==== Текст для чтения ====

Действительно, любая физико-географическая реальность, имевшая место до или в момент того или иного исторического и политического процесса или события, отнюдь не означает наличия между ними причинно-следственной связи. Оппонентом во многом детерминистского подхода К. Валло и Ж. Брюна стал французский историк Люсьен Февр, который в своей книге “Земля и эволюция человечества” (1922) впал в другую крайность, обосновывая тезис о том, что географические реалии не определяют реалии политические. Речь, по его мнению, может идти лишь о формах адаптации человека к тем или иным условиям географической среды, о его способности использовать те или иные географические факторы173.

====

• [Что нужно сделать]:
Как называется книга Люсьена Февра, упомянутая в тексте для чтения, и в каком году она вышла?

==== Строки данных ====

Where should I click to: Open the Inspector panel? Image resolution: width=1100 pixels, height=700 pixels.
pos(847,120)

====
==== Строки данных ====

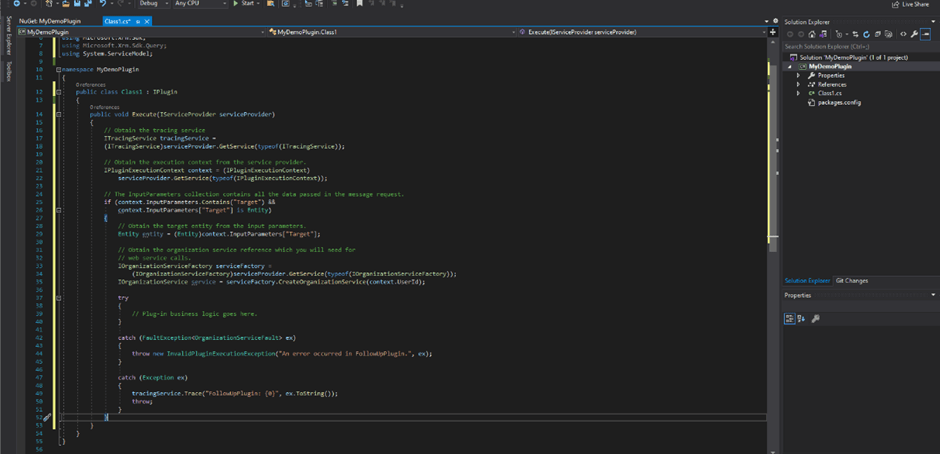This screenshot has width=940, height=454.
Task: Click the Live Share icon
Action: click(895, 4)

====
==== Строки данных ====

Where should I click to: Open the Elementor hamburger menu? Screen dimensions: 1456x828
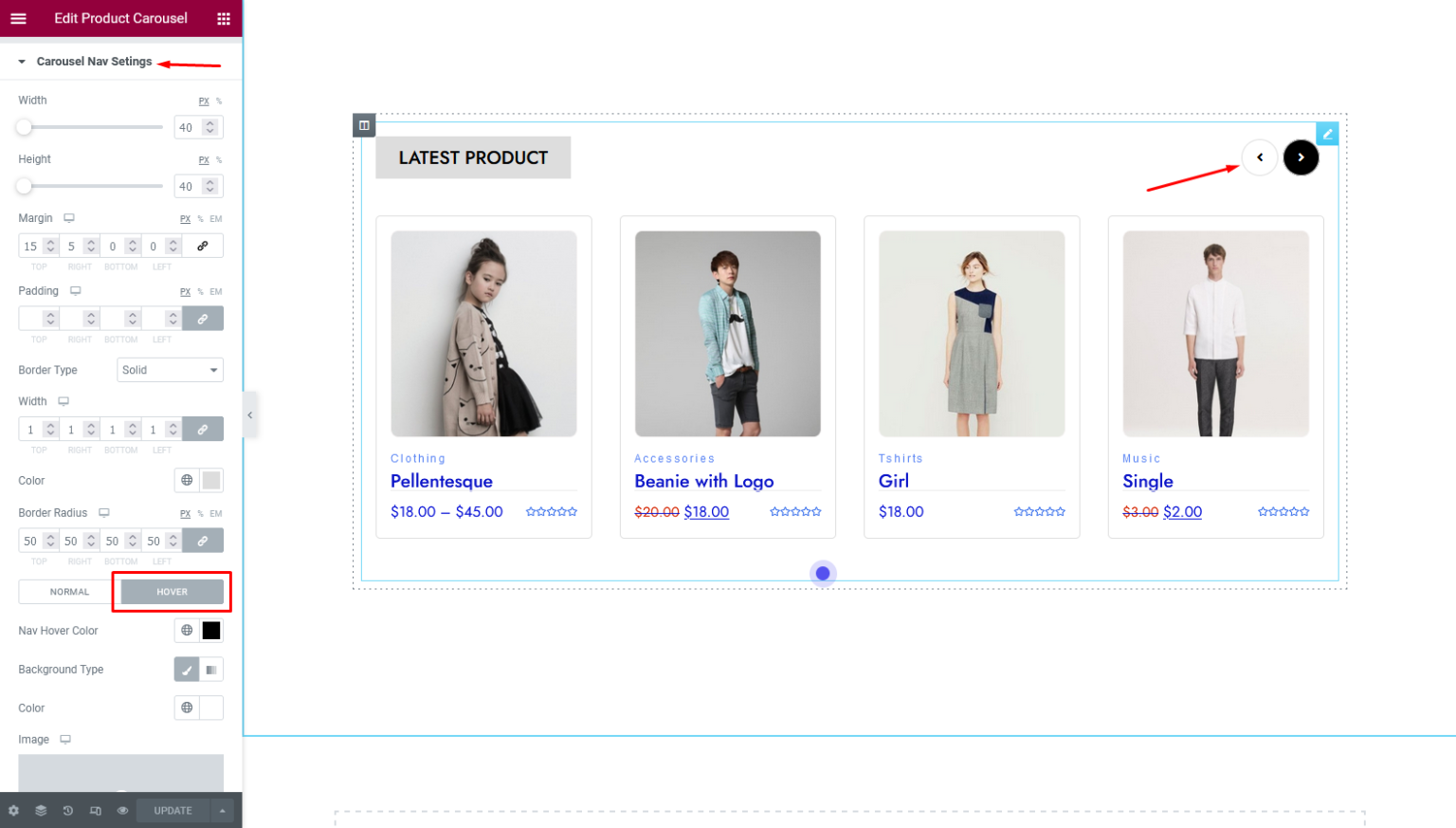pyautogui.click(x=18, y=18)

====

• [Ответ к заданию]:
Книга «Земля и эволюция человечества» вышла в 1922 году.